Thursday, 8 April 2010
It's about AIDS, but also about much more. Watching it I increasingly felt that it was also about the sediments of my self, poisoned with gender, nationality and power.
It opens up with darkness. There are figures running and falling, electronic sounds that are sometimes painful. A swirl of circle shaped images of naked torsos in a cold, inhuman blue light - all round, as if put in the line of fire or seen in a microscope.
Dance, music, images, text drill themselves into your eyes, ears and mind.
The beauty of pain.
No, this is no whole, no damned, smooth, claustrophobic Gesamtkunstwerk.
It never makes you impatient, since it opens up and tears away.
Who could fail to love anything that chills your heart like this?
It is montage at its best. It is so good.
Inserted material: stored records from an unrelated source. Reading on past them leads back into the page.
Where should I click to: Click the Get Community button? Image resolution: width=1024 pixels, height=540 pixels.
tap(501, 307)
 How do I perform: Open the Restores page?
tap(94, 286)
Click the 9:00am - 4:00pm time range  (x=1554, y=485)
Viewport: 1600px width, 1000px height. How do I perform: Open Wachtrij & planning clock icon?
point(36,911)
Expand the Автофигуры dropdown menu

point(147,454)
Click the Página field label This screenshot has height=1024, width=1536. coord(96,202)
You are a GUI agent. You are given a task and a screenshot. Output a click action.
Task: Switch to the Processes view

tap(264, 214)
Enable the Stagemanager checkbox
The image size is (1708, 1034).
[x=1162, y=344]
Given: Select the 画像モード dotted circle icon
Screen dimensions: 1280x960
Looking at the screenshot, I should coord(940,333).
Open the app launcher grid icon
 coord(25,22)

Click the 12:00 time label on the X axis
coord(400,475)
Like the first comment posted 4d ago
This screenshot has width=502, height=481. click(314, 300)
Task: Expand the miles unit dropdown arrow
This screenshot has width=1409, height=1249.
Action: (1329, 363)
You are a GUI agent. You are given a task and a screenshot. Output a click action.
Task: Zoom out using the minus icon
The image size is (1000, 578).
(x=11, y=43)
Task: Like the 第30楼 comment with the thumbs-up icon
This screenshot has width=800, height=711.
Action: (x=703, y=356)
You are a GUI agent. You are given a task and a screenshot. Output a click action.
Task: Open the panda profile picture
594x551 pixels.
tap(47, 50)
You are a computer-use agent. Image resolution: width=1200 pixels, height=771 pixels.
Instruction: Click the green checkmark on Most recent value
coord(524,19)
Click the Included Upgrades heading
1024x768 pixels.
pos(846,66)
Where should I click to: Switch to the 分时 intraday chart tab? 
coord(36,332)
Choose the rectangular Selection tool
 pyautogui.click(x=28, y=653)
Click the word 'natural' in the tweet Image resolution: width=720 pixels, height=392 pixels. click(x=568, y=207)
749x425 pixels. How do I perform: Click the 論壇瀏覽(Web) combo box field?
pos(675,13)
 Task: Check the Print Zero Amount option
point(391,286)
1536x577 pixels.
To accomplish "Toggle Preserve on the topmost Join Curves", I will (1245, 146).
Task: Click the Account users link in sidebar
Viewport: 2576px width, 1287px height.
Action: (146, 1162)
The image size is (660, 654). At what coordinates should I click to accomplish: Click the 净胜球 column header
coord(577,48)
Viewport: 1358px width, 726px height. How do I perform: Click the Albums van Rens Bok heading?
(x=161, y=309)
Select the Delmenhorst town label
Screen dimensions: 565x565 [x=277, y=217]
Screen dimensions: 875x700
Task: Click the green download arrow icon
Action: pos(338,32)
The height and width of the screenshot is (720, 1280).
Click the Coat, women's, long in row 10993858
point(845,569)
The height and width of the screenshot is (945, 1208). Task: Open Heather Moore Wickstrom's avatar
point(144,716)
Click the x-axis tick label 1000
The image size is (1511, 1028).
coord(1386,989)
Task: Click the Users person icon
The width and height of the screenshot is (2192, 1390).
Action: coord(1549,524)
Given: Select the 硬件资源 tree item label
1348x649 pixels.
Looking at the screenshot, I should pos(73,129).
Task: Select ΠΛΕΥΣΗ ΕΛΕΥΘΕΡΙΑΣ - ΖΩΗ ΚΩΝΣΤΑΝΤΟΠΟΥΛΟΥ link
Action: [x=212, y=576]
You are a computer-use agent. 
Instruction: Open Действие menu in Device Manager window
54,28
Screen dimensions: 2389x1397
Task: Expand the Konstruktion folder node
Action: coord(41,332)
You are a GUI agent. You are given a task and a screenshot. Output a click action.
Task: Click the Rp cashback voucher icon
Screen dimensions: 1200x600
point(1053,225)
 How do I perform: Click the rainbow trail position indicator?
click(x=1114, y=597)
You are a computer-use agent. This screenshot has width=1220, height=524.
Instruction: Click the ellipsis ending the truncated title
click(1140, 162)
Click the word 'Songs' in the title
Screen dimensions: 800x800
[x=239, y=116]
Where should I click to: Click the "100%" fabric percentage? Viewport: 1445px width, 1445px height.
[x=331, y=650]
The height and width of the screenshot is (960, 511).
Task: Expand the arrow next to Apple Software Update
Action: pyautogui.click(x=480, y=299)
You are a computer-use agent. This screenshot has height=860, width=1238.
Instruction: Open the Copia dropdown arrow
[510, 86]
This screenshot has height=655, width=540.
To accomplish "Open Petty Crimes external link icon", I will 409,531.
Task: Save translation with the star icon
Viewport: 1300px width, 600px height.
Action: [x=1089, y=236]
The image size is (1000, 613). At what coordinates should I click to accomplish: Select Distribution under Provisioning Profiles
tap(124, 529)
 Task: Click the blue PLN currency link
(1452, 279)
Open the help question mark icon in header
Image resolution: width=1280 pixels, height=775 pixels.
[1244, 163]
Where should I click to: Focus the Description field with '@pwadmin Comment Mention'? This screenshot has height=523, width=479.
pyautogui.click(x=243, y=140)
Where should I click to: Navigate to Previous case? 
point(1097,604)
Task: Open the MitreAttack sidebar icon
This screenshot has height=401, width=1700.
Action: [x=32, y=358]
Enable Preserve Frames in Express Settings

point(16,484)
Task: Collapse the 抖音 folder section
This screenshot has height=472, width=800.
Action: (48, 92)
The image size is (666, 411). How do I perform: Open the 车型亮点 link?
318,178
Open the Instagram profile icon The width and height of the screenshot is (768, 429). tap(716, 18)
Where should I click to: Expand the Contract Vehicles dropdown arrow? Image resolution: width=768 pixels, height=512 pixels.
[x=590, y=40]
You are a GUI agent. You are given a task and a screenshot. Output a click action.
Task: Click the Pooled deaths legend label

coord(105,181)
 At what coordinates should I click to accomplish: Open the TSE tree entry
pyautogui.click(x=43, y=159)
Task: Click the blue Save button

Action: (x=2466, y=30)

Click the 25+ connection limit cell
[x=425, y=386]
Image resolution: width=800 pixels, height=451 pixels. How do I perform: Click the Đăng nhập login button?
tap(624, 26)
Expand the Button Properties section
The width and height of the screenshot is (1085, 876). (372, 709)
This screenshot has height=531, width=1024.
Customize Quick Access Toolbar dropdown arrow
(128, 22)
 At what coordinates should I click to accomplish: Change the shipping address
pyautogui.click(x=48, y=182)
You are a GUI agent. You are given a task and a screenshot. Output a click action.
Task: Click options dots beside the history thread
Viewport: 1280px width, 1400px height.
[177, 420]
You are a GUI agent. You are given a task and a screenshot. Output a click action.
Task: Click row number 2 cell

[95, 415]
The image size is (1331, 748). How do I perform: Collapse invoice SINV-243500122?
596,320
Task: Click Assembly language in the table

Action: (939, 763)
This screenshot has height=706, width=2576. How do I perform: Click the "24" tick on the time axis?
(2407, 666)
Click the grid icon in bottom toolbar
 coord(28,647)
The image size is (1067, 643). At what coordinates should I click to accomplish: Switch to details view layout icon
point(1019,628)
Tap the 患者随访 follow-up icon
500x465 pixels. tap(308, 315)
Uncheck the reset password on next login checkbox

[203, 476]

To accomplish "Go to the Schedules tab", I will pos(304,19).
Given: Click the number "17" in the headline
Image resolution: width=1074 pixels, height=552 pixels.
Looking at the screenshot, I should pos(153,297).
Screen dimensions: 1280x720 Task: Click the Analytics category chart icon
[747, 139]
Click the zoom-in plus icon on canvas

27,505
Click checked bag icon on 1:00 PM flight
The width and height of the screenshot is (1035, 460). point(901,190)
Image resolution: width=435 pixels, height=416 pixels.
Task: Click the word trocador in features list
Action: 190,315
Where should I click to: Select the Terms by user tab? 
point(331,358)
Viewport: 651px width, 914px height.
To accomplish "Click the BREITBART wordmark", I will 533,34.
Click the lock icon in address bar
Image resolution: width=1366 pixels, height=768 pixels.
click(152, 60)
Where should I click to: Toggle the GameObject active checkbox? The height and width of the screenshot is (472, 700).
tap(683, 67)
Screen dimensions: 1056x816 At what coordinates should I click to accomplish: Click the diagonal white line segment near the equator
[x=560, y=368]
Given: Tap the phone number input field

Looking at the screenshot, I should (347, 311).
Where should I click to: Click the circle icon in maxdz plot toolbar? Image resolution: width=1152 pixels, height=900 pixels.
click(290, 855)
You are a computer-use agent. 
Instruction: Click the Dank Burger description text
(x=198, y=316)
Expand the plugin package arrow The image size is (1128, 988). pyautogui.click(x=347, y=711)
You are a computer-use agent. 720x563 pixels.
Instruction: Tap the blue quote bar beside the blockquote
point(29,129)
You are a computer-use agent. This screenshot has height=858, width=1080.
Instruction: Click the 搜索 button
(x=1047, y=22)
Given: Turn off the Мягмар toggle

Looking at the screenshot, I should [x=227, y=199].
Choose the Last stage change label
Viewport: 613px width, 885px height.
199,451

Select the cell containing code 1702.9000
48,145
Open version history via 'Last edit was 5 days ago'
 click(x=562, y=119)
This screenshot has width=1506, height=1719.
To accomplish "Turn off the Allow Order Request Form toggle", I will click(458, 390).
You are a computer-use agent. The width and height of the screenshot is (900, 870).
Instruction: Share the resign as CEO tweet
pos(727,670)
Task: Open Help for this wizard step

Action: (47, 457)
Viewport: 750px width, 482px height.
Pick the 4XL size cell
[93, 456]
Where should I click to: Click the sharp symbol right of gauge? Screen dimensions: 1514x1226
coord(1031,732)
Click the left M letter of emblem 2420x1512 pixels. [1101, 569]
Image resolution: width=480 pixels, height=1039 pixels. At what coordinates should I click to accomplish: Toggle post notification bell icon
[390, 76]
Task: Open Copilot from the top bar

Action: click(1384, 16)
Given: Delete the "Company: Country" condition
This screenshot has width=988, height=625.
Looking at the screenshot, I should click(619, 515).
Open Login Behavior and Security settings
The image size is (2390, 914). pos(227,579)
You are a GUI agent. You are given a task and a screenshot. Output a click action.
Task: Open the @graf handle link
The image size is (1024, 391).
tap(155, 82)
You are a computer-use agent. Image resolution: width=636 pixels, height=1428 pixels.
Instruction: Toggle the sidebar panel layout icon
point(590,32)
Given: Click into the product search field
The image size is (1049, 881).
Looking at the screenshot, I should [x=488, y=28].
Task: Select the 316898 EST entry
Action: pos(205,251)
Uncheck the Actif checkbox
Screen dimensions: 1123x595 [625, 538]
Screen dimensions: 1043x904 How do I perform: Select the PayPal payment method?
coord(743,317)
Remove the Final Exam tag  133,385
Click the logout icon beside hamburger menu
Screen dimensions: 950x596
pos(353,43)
There is a montage-like effect in the juxtaposition of actors too: in the movement between Furuhashi's acerbic, unsettling intensity and Bubu's gentle patience.
Much of the force of the performance comes from genre-montage, as when Furuhashi in drag bursts out in "People who need people". Just as love can no longer be thought without AIDS, songs that would have been boring in themselves are suddenly good, rescued by their insertion into a montage, as if only sarcasm could make them sound just so sweet, innocent and moving as they probably aimed to be when they were created.
No doubt it's copyright problems concerning som stupid quoted chanson that's prevented the S/N DVD from being released.
If irony and desperacy are the only ways to save sweetness from being ideological, then why am I then suddenly so moved by totally un-ironical words like these: "Don’t cry, you’ve finally made a step in the right direction”?
S/N hits you underground, it digs open these hardened layers of self (so poisoned with prejudice), and makes you long for change.